On This Page
Overview and Description
To create software that is locale and culture aware, you'll need to first understand what is meant by the term "locale," as well as the vital role locale variables play in the development process. As you'll see, the manner in which locales are handled and interpreted differs depending on whether you're working in a traditional Win32 programming environment or within the .NET Framework. The following sections will help you understand the locale settings you'll encounter among various systems and environments.
Language Groups and Language Collections
The different languages and scripts that an operating system can support-once the user installs them-are known as "language groups" in Windows 2000. Generally speaking, a language group contains code-page information, keyboard layouts, and fonts. Some language groups also have a scripting engine, which enables the user to edit supported scripts within the operating system.
With Windows 2000 the user can add support for many languages and scripts (including, among others, Western European, Central European, Arabic, Indic, and Turkic languages). Since Windows 2000 and Windows XP are both single, world-ready binaries, functionality for all supported scripts is available on all language versions of these operating systems. If additional languages are needed, the user only needs to install these separately either during or after setup.
In Windows XP, Microsoft has simplified the process of installing these groups by gathering languages with similar properties into a language collection. On English Windows XP, support for all European languages (including Baltic languages, Cyrillic languages, Greek, and Turkic languages)-known as the "Basic Language Collection"-is installed by default. Additional language collections (such as East Asian for Japanese, Chinese, and Korean, as well as complex scripts for Arabic, Hebrew, the Indic family of languages, and Thai) can also be installed. (After installing a language group or collection, the user will need to restart the computer.)
Figure 1: Regional And Language Options property sheet of Windows XP, where East Asian, complex script, and right-to-left language support have been installed.
The system locale determines which code page is used on the system by default on operating systems that use Unicode as their native encoding-such as Windows 2000 and Windows XP-to convert text data from Unicode to code page whenever dealing with legacy non-Unicode applications. In fact, in Windows XP the system locale is called "Language for non-Unicode programs." Only applications that do not use Unicode as their default character-encoding mechanism are affected by this setting; therefore, applications that are already Unicode-encoded can safely ignore the value and functionality of this setting. (See Figure 2.) Support for new scripts in Windows 2000 and Windows XP (such as for the Indic family, Armenian, and Georgian languages) has been provided through Unicode encoding and, therefore, these scripts are also free of any system-locale limitations.

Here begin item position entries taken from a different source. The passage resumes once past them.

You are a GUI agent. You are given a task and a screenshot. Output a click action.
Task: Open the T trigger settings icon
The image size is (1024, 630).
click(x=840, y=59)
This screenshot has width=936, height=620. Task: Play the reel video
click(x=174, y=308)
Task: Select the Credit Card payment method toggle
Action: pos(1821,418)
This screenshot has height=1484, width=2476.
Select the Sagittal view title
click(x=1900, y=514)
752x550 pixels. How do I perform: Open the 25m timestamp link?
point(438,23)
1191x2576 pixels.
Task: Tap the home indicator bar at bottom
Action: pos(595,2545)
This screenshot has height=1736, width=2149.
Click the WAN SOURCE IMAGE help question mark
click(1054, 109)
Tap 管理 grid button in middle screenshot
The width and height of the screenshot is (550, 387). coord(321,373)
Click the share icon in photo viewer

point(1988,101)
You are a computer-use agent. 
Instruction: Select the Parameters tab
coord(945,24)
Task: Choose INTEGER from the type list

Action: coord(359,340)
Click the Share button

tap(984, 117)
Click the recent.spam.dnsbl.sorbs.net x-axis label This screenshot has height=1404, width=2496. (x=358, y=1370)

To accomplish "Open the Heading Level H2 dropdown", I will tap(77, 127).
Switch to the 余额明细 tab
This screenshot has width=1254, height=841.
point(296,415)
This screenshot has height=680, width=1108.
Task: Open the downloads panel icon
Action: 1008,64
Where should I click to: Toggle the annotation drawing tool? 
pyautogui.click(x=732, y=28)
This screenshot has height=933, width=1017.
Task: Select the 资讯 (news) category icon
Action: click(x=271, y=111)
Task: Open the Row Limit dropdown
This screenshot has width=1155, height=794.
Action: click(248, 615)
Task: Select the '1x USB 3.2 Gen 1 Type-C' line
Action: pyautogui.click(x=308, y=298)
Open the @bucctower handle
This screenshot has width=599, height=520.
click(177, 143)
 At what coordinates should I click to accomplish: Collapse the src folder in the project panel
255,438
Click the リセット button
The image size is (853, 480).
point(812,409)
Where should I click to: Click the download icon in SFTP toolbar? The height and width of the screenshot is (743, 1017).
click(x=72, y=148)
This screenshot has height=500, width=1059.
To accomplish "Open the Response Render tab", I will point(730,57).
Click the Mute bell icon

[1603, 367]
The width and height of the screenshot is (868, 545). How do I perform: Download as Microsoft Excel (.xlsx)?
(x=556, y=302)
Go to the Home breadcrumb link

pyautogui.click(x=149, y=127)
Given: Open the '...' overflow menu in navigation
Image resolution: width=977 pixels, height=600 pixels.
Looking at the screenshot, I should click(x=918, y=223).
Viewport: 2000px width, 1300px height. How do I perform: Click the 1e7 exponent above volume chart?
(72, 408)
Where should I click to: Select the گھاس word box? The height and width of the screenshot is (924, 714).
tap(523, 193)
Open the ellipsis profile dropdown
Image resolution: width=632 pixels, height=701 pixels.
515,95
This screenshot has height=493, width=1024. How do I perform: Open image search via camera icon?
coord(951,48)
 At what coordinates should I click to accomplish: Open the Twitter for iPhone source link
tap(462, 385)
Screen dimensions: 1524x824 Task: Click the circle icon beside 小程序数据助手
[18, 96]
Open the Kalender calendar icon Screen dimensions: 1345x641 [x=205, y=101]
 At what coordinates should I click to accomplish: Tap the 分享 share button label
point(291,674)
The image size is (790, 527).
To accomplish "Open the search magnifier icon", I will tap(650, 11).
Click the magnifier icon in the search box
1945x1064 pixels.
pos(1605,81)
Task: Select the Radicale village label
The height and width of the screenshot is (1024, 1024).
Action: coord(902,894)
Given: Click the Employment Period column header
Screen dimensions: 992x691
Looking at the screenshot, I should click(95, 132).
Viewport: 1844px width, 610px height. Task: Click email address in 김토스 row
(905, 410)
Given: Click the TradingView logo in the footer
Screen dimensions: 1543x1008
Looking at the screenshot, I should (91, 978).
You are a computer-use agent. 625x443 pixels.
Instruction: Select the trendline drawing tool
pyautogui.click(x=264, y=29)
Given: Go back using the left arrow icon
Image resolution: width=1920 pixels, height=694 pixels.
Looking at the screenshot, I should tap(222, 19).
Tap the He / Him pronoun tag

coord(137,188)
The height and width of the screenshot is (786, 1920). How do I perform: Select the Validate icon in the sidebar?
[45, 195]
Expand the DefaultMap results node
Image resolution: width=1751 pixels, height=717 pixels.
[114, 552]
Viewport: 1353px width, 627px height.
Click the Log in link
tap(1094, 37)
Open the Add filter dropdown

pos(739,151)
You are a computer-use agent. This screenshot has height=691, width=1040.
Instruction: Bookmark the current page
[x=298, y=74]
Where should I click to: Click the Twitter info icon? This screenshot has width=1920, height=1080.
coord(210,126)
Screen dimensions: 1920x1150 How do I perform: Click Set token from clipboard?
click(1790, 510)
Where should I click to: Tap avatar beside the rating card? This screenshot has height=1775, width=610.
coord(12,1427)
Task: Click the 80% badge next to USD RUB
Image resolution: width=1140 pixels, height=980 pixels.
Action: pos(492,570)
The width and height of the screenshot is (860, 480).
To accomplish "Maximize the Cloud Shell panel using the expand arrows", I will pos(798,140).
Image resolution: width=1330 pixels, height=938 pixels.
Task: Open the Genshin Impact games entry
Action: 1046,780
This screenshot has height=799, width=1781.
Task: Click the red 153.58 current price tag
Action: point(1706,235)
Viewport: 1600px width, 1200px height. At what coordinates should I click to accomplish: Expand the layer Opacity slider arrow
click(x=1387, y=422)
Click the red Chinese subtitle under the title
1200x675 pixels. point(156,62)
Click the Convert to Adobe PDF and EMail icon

In this example, the system locale has been set to Romanian (Windows code page 1250 and Original Equipment Manufacturer [OEM] code page 852), a Central European language. This means that all Central European-language applications that are based on code pages can run safely in this configuration, since they are part of the same language collection.
So, for example, a Polish application (another Central European language) does not need a system-locale change. Also, since English is part of the invariant American Standard Code for Information Interchange (ASCII) range of all code pages, English legacy applications will always run properly.
Sometimes there is no noticeable difference between two system locales. For example, the German (Standard) and German (Austria) system locales are identical, since they share the same OEM and Windows code pages; therefore, the behavior of non-Unicode-based applications will be identical in both scenarios. In general, system locales of a language group are very similar and might only be different in the OEM code page.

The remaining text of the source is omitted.